The murder of civilians protesting the Gaddafi dictatorship is an absolute evil, regardless of the political affiliation of those civilians. Even if the protesters—or some of them-- are themselves guilty of anti-semitism, Gaddafi’s actions are worthy of absolute condemnation.
In this respect, the situation in Libya is not analogous to the events that unfolded in Egypt last month. The Egyptian dictator had, despite his other flaws, maintained at least a “cold peace” with Israel, and some, although not all, of the protesters against his rule were avowed Islamists, seeking to re-ignite the active jihad against the Jewish State. But in Libya, the dictator does not have even partially redeeming policies. He actively fomented and supported anti-Israel and anti-Western terror, on many fronts, for decades. American reprisals forced him to renounce (at least openly) his nuclear ambitions, but he has no serious claim to being a stabilizing force in that troubled region.

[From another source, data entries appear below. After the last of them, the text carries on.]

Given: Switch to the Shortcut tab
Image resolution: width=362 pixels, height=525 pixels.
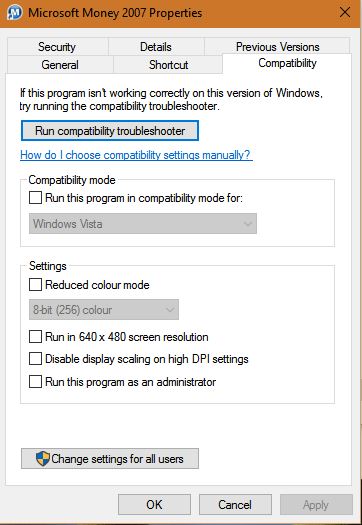Looking at the screenshot, I should coord(168,65).
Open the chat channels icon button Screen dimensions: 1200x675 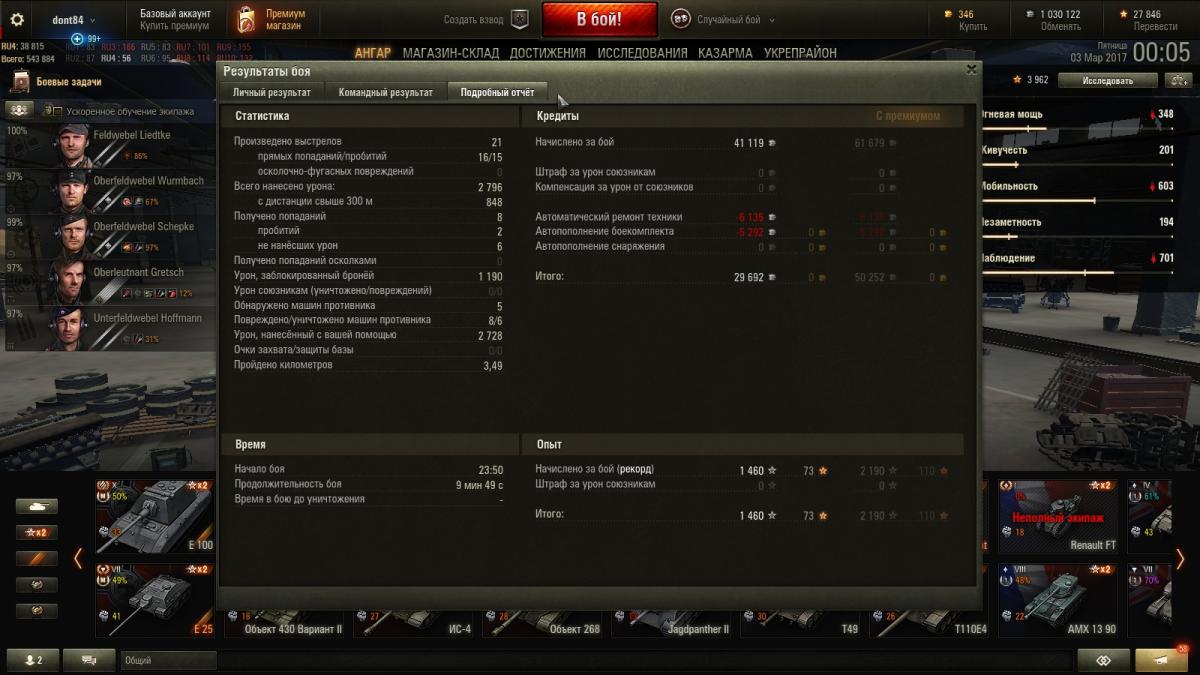89,660
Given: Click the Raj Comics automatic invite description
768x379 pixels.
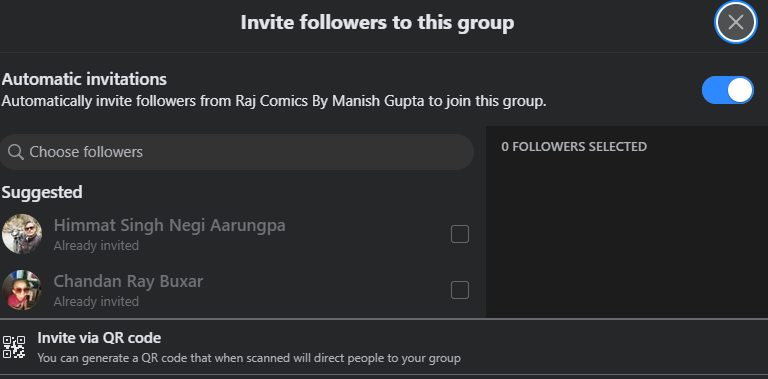Looking at the screenshot, I should coord(274,101).
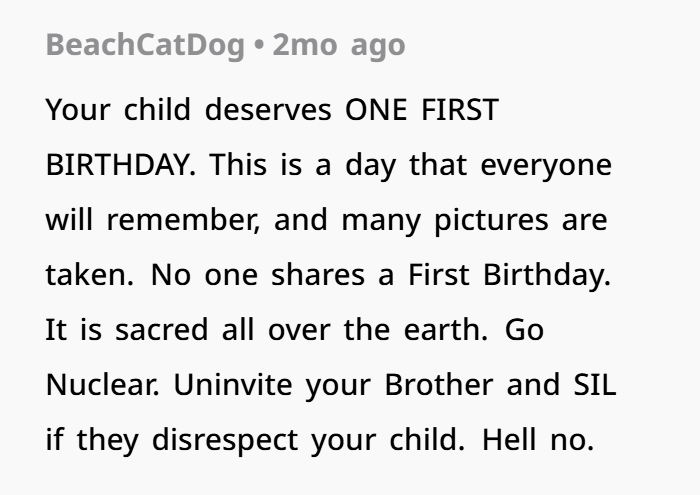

As of today (March 2, 2011) the future of the Libyan revolution is in question, with Gaddafi fighting back and murdering his own people. Without holding unrealistic, fond hopes regarding the posture of a possible post-Gaddafi Libya, one may echo the prophet Isaiah in condemning the monumental evil of Gaddafi:
In the story of the Exodus, the Israelites flee from Egypt and are chased by Pharaoh and his army. We learn in that story, and it is repeated in the Haggadah, that God causes the Sea of Reeds to crash in on the pursuing Egyptians and they drown. (Exodus 14:26-29) The story continues in the Passover Haggadah that the angels begin to rejoice and God admonishes the angels saying, “You rejoice while my children are drowning?”
We get no pleasure from the death of any human beings . When we allow the deaths of human beings we lose our humanity.
Rabbi Immanuel Jacobovitz writes in “The Morality of Warfare”, a medieval Jewish source movingly tells us that one hundred Shofar sounds at our New Year services correspond to the one hundred groans by the mother of Sisera (Judges 5:28) when she saw her son killed in his battle against the Israelites. He was a brutal tyrant, wreaking terror on our people. His death was our salvation. Yet, he had a mother and to this day we hear her cries and recall her grief over the death of her child.
We are people who should be repulsed by violence and brutality. We ourselves have been murdered innocents. Who, if not us, should stand up and shout to the world, “enough, stop!”
Yes, as Jews our responsibility to save all humans from violence extends to those who actively hate us.